— Extracted entries —
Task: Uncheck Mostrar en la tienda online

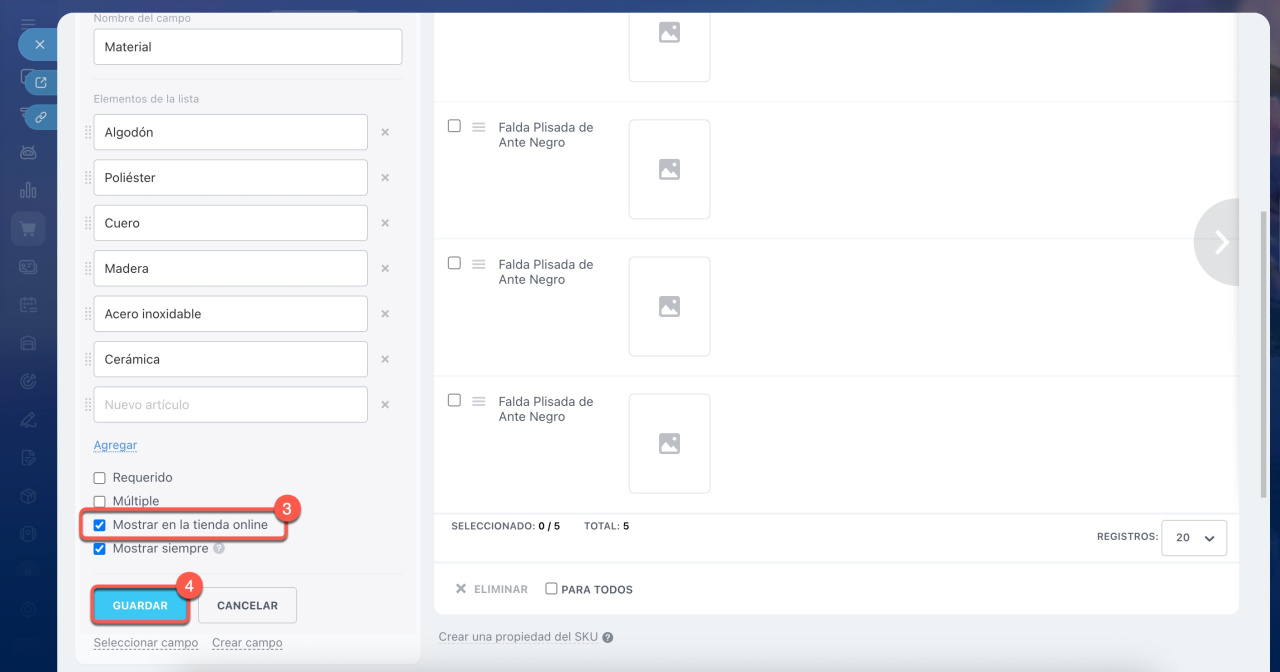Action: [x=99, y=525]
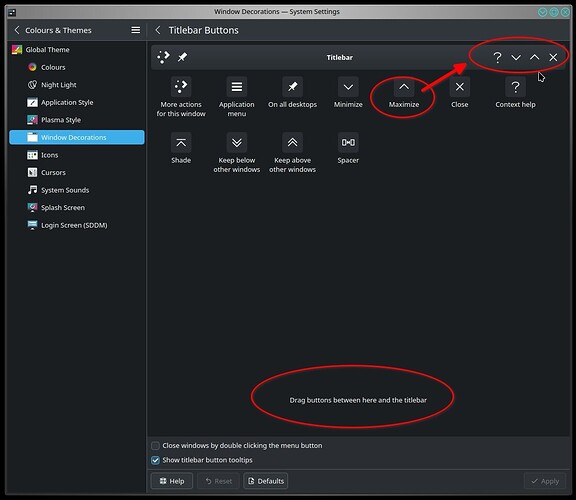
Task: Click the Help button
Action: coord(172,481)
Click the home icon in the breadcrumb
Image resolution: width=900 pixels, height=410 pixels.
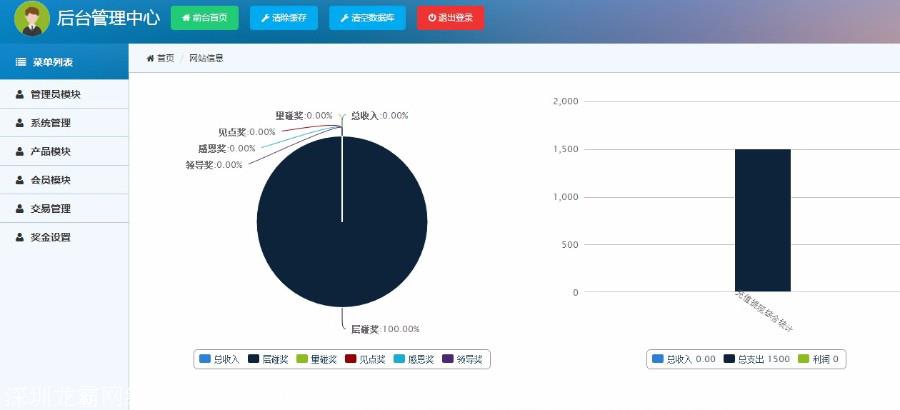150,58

--

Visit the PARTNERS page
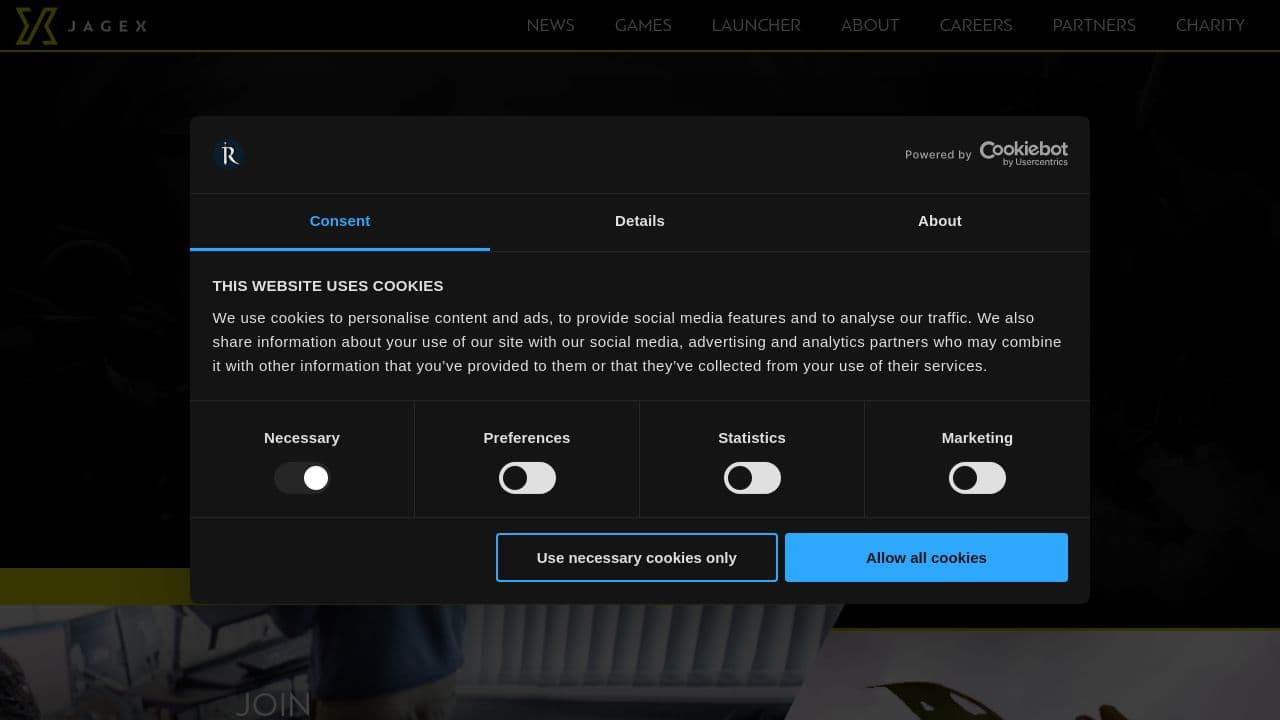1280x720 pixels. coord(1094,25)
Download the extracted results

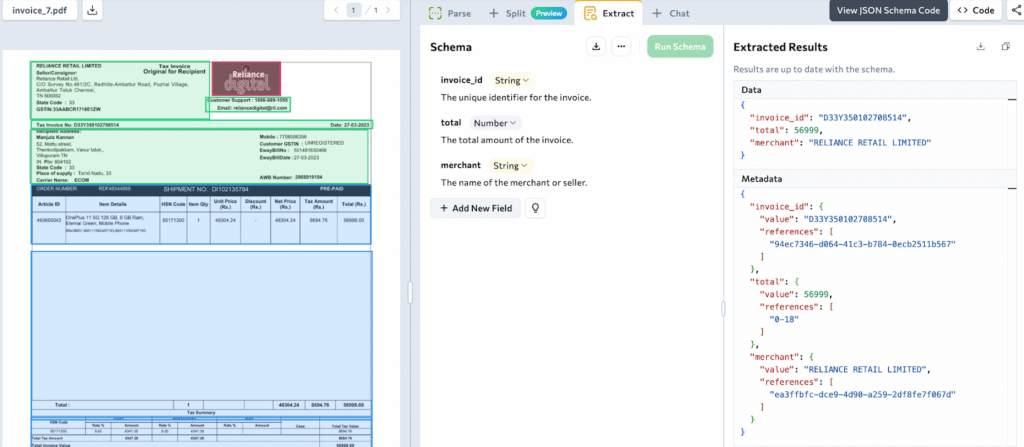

— Activity —
Starting at the line containing "Visit the PARTNERS page" and stopping at the line containing "Download the extracted results", output every line above exactly, both ends included, with pictures omitted.

— Task output —
Visit the PARTNERS page
1280x720 pixels. coord(1094,25)
Download the extracted results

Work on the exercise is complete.